World Health Organization (WHO) grade III meningiomas are subclassified on the basis of their architectural pattern into papillary and rhabdoid subtypes. Some meningiomas even combine papillary architecture with rhabdoid cytology. Additionally, they always show malignant histological features, follow an aggressive clinical course and tend to spread through the CSF after frequent local recurrence. We render the first series of rhabdoid papillary meningioma with review of the literature to further elucidate its biological behavior. From six patients (three male, three female), nine specimens of rhabdoid papillary meningioma were obtained between 1994 and 2010. Correlations of histologic parameters, immunohistochemical study, and clinical features were assessed. The mean age of patients was 44.7 years at their first operation. The mean postoperative follow-up period was 63.2 months. Five patients experienced tumor recurrence, and one of them died from the disease after diffuse leptomeningeal dissemination. The mean time to first recurrence was 28 months. Only one patient was free of tumoral recurrence after an 8-year follow-up.
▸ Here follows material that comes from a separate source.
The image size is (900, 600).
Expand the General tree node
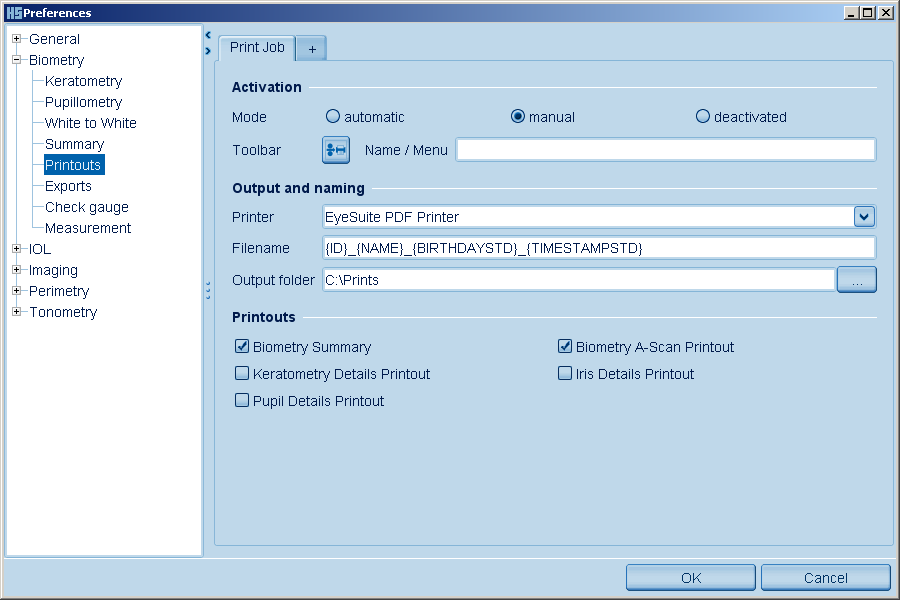coord(17,39)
Immunohistochemically, all tumors were positive for vimentin and epithelial membrane antigen. MIB-1 labeling indices were higher following tumor recurrence. The present study expands the clinicopathologic horizon of rhabdoid papillary meningioma and suggests that it will behave aggressively based on its histology and concomitant features of atypia or malignancy or high MIB-1 labeling indices. Close follow-up and aggressive treatments of these tumors are warranted.